= Isle of the Cross =

Possible unpublished and lost work by Herman Melville

"Isle of the Cross" (c. 1853) is a possible unpublished and lost work by Herman Melville, which would have been his eighth book, coming after the commercial and critical failures of Moby-Dick (1851) and Pierre: or, The Ambiguities (1852). Melville biographer Hershel Parker suggests that the work, perhaps a novel, perhaps a story, was what had been known as the "story of Agatha," completed around May 1853. He further suggests that finishing the work showed that Melville had not, as many biographers argued, been discouraged and turned away from fiction.

Unlike almost all of Melville's other fiction, this work has a female central character.

==Background==
On a visit to Nantucket in July 1852 John H. Clifford, a New Bedford lawyer, state attorney general, and friend of Melville's father-in-law Lemuel Shaw, told Melville the story of Agatha Hatch Robertson, a Nantucket woman who had cared for a shipwrecked sailor named Robertson. After their marriage, Robertson abandoned her and their daughter, only to return seventeen years later, then to abandon them once again and be exposed as a bigamist.

In a letter to his friend Nathaniel Hawthorne Melville described "the great patience, & endurance, & resignedness of the women of the island in submitting so uncomplainingly to the long, long absences of their sailor husbands," and urged Hawthorne to adopt this "little idea." Hawthorne did not take up the idea, however. Melville worked on the manuscript in the summer and winter of 1852.
When Melville took a manuscript to his New York publishers, Harper & Brothers, in June 1853, they rejected the work. The publisher was possibly concerned about poor reviews of Pierre, or feared legal action from Agatha Hatch's family.

==Subsequent scholarship==
Although Melville's first biographers did not know of its existence, as early as 1922 the writer Meade Minnigerode found a cache of Melville family letters in the New York Public Library which included several references in 1853 to a major work which was not subsequently published. Harrison Hayford in 1946 suggested that the confirmation in a newly found letter that Melville had completed a major project after the failure of Moby-Dick exposed "serious errors in the theory now generally held", that Melville "in despair and defiance at the reception of Moby-Dick had written Pierre with "no expectation that it would succeed with the public", and expected that it would be his last book. Merton M. Sealts, Jr., in state of the field note of 1980, endorsed the possibility that Melville wrote the story in the winter of 1853 with Hawthorne's style in mind and that the work was a transition toward the "Hawthornesqe symbolism" of Melville's later stories. Sealts quotes Melville's letter to Harper's Magazine of November 24, 1853, referring to "the work which I took to New York last Spring, but which I was prevented from printing at that time..." Parker in 1990 suggested that the "Agatha story" was the "Isle of the Cross" and devoted extensive space to it in the second volume of his Melville biography. In 1991, Basem L. Ra'ad concluded that "The Isle of the Cross" refers to a story, not a full-length book, and that the story was incorporated into "Encantadas, or Enchanted Isles", a series of sketches published in The Piazza Tales.

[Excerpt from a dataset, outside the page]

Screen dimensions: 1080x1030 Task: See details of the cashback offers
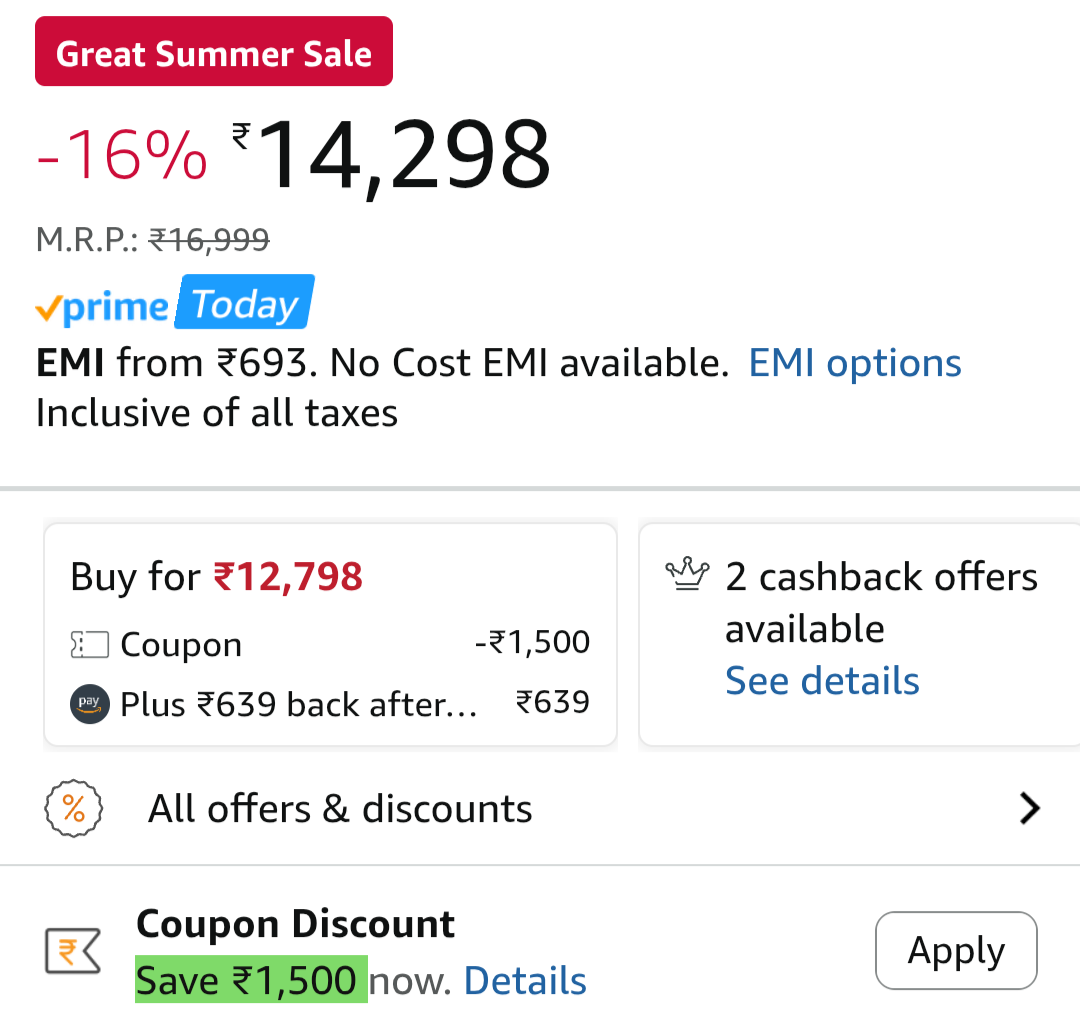tap(822, 680)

Some reviewers of his Herman Melville: A Biography (2002) still objected to Parker's identification of the lost manuscript with "Isle of the Cross". Richard H. Brodhead, then of Yale University, writing in the New York Times of June 23, 2002, labelled Parker's "surmise" as "dubious," and Andrew Delbanco of Columbia University, wrote in The New Republic, that Parker "trusts his own intuition" and presents "inferences as facts," for "such a book was never published – and it is a surmise that Melville ever wrote it." Parker replied that the "surmise" was based on a line of Melville scholarship going back to the 1920s which Broadhead did not appear to be familiar with, and that Delbanco's "ignorance of three quarters of a century of scholarship" was "baffling." In 2012 Parker noted that in Delbanco's own 2006 biography of Melville, he "had somehow learned about the existence" of "The Isle of the Cross," which he had "assured the readers of The New Republic I had merely 'surmised.'"

==In fiction==
In the novel The Secret of Lost Things by Sheridan Hay, one of the characters, Walter Geist, is secretly purchasing the original manuscript of "Isle of the Cross".